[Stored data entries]
○ ○ ○ ○ ○ ○ ○

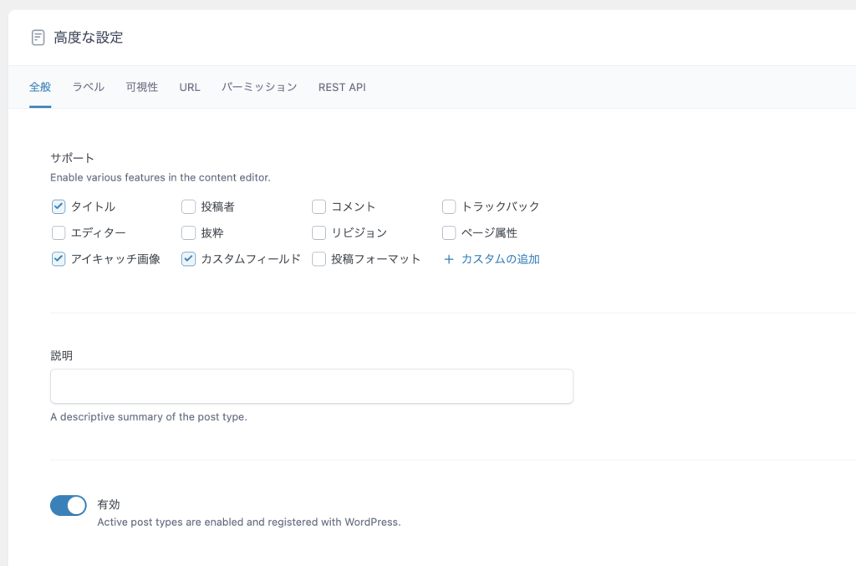Open the パーミッション tab

259,87
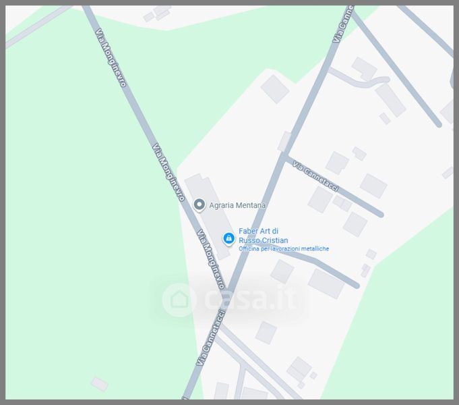Select the Via Cannetacci side-street label
Screen dimensions: 459x405
coord(316,177)
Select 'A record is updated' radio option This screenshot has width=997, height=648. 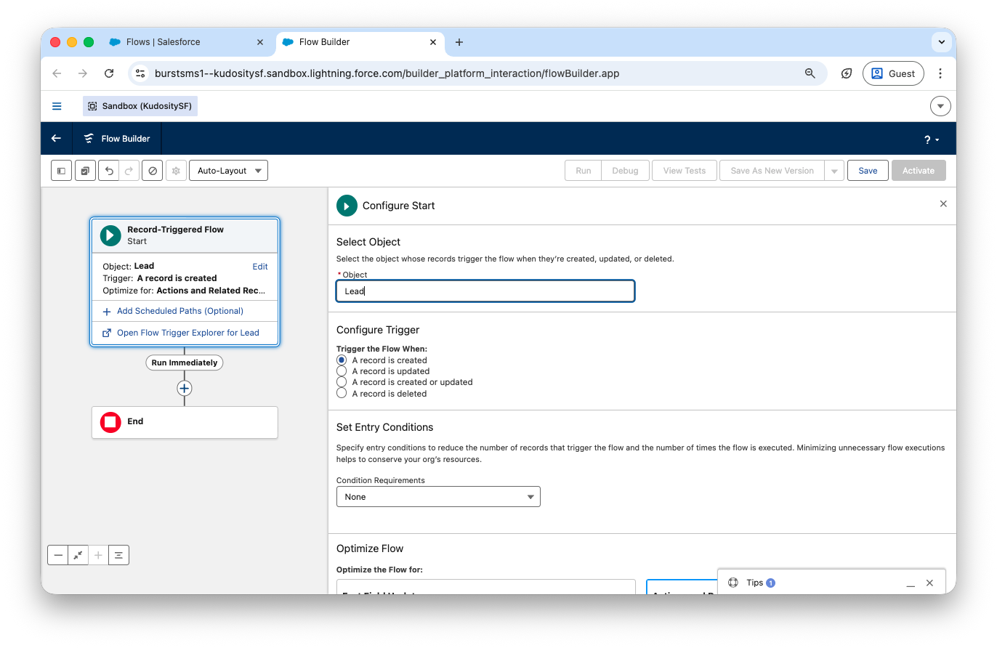point(342,371)
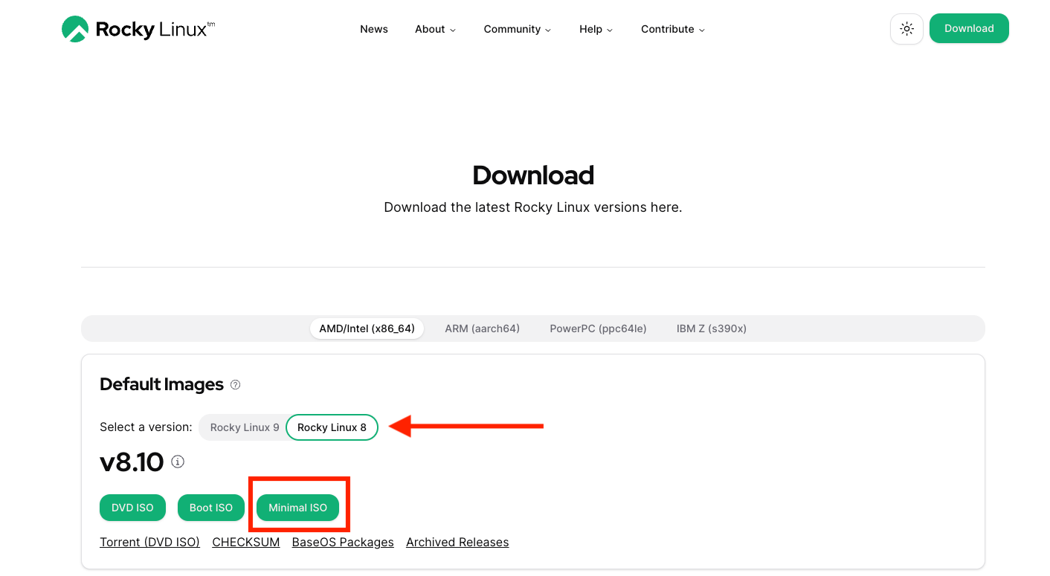1050x576 pixels.
Task: Switch to the ARM (aarch64) tab
Action: [x=482, y=329]
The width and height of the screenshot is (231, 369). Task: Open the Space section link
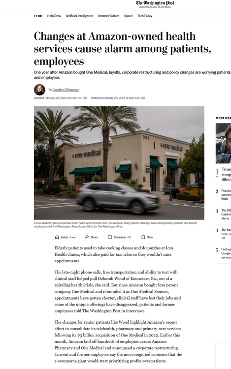click(129, 16)
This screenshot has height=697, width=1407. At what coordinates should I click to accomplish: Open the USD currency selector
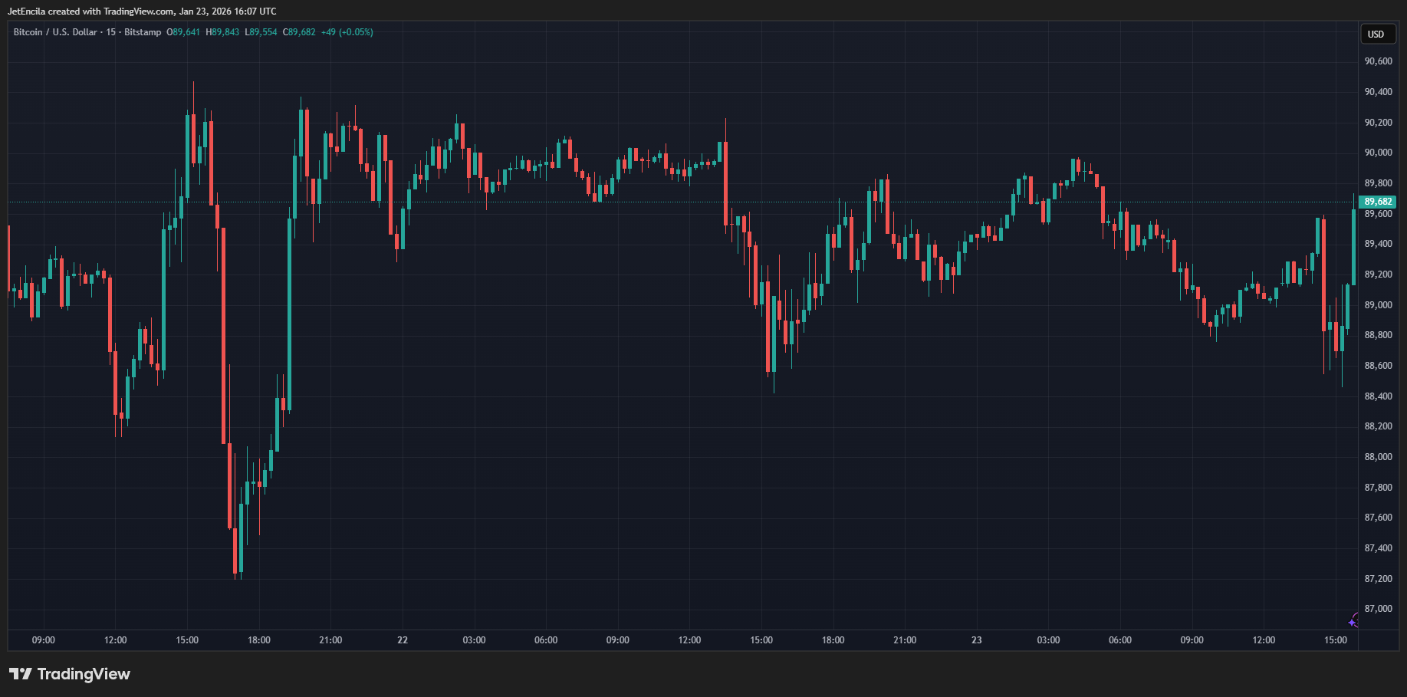[1376, 34]
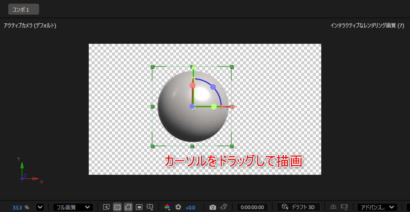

○ ○ ○ ○ ○ ○ ○

* [Exercise instructions]
Set down exactly, line for line, the data from the line that contains "This screenshot has height=697, width=1407." through its last line, keeping pictures out.

* [Written reply]
This screenshot has height=697, width=1407. At what coordinates should I click to accomplish: Open the USD currency selector
[1376, 34]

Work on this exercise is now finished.